Close non-conformities
After the mock assessment, you will likely have 20-50 non-conformities to close. Prioritise critical and major findings first. For each:
- Identify the root cause (not just the symptom)
- Implement the corrective action
- Verify effectiveness through a follow-up check
- Document evidence of closure
Run a second, focused internal audit in Month 11 to confirm that previously flagged issues have been resolved and no new critical gaps have emerged.
Apply to NABH and prepare for the on-site assessment
Submit your application to NABH through the online portal at nabh.co. The application requires:
- Hospital registration documents
- Self-assessment score (your internal scoring against all measurable elements)
- Payment of the applicable fee — refer to nabh.co for the current fee schedule
Once NABH accepts your application, they will schedule the on-site assessment visit, typically within 2-3 months. Use this window to:
- Ensure all documentation is organised, version-controlled, and easily retrievable
- Brief all department heads on what to expect during the tracer methodology
- Conduct a final round of staff awareness sessions on IPSGs and patient rights
- Verify that all quality indicator data is current and presented in trend charts
- Confirm that all mandatory safety systems (fire alarms, medical gas pipelines, electrical earthing) are tested and documented
Common mistakes in NABH preparation
- Treating accreditation as a documentation exercise. Writing SOPs that nobody follows is the fastest route to failure. Assessors use tracer methodology — they follow a patient's journey through the hospital and check whether documented processes are actually practised on the ground.
- Ignoring the HIC chapter until late. Hospital Infection Control is one of the most evidence-intensive chapters. Setting up surveillance systems, training staff in hand hygiene, and collecting meaningful data takes months — not weeks.
- No staff involvement beyond the quality team. If frontline nurses, technicians, and housekeeping staff cannot explain basic patient safety goals during interviews, it signals that accreditation is a top-down paper exercise. Training must be continuous, not a one-time event.
- Skipping the mock assessment. Hospitals that go directly to the NABH assessment without a mock run consistently fare worse. A mock assessment reveals blind spots that internal audits miss, because an external eye applies the same tracer methodology that NABH assessors use.

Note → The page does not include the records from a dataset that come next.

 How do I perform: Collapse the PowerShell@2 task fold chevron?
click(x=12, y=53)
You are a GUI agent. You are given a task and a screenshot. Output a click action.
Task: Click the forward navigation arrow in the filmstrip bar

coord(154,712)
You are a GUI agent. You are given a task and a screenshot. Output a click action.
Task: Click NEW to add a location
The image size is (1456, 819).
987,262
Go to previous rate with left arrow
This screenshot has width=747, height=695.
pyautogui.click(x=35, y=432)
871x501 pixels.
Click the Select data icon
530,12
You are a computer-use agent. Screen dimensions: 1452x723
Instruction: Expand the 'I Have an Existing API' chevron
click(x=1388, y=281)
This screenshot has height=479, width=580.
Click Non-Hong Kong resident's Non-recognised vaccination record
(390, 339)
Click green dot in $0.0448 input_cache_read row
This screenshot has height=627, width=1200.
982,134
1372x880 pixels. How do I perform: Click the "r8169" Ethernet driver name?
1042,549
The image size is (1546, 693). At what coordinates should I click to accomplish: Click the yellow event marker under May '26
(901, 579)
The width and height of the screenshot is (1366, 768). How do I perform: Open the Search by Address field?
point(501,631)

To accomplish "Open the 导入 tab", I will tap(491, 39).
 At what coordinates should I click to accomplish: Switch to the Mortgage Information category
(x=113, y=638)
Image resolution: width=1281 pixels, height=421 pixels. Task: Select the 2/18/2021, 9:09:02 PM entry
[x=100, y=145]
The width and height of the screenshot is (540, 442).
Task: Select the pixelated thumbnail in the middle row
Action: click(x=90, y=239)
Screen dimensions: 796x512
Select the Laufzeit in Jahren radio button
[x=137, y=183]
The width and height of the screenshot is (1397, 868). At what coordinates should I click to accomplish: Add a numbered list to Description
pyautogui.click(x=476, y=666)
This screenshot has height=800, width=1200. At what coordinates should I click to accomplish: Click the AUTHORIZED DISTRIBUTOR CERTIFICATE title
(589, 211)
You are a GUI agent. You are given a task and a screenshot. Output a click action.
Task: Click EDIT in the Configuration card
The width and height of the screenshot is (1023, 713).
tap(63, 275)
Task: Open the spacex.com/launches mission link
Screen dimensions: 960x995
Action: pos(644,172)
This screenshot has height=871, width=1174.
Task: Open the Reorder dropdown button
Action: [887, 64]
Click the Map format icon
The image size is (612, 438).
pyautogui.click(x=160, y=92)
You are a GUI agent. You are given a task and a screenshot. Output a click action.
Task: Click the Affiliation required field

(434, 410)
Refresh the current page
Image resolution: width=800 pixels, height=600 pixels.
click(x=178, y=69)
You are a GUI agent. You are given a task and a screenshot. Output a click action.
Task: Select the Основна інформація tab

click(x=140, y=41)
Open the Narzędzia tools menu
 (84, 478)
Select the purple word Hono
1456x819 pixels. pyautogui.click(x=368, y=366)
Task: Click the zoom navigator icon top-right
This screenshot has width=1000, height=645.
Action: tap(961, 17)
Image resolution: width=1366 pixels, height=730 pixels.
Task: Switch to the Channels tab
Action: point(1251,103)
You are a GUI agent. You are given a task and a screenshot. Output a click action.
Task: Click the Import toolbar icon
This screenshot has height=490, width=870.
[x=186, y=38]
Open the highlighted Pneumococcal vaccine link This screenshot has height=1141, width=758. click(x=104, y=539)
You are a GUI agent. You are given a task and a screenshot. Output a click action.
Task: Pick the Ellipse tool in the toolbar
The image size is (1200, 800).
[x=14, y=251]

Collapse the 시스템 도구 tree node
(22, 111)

- Not tracking quality indicators early enough. Assessors expect to see trended data — typically at least three to six months of monthly figures. Starting indicator collection in Month 10 leaves no time to demonstrate trends or corrective actions.
Key takeaways
- Start with a steering committee that has cross-functional representation and clear chapter-wise ownership.
- A thorough gap analysis in Month 1 shapes your entire 12-month plan — do not rush it.
- Documentation must follow a hierarchy: policies, SOPs, checklists, and work instructions.
- Training is not optional — every staff member, from consultant to housekeeping aide, must understand the basics of patient safety and their role in compliance.
- Begin quality indicator tracking no later than Month 7 to have at least three months of trended data before the assessment.
- Run a mock assessment in Month 10 and use the remaining two months to close non-conformities.
- Digital tools for checklists, audits, and evidence management reduce manual effort and create a reliable audit trail.
- Accreditation is about sustained practice, not paperwork — assessors follow the patient journey, not the filing cabinet.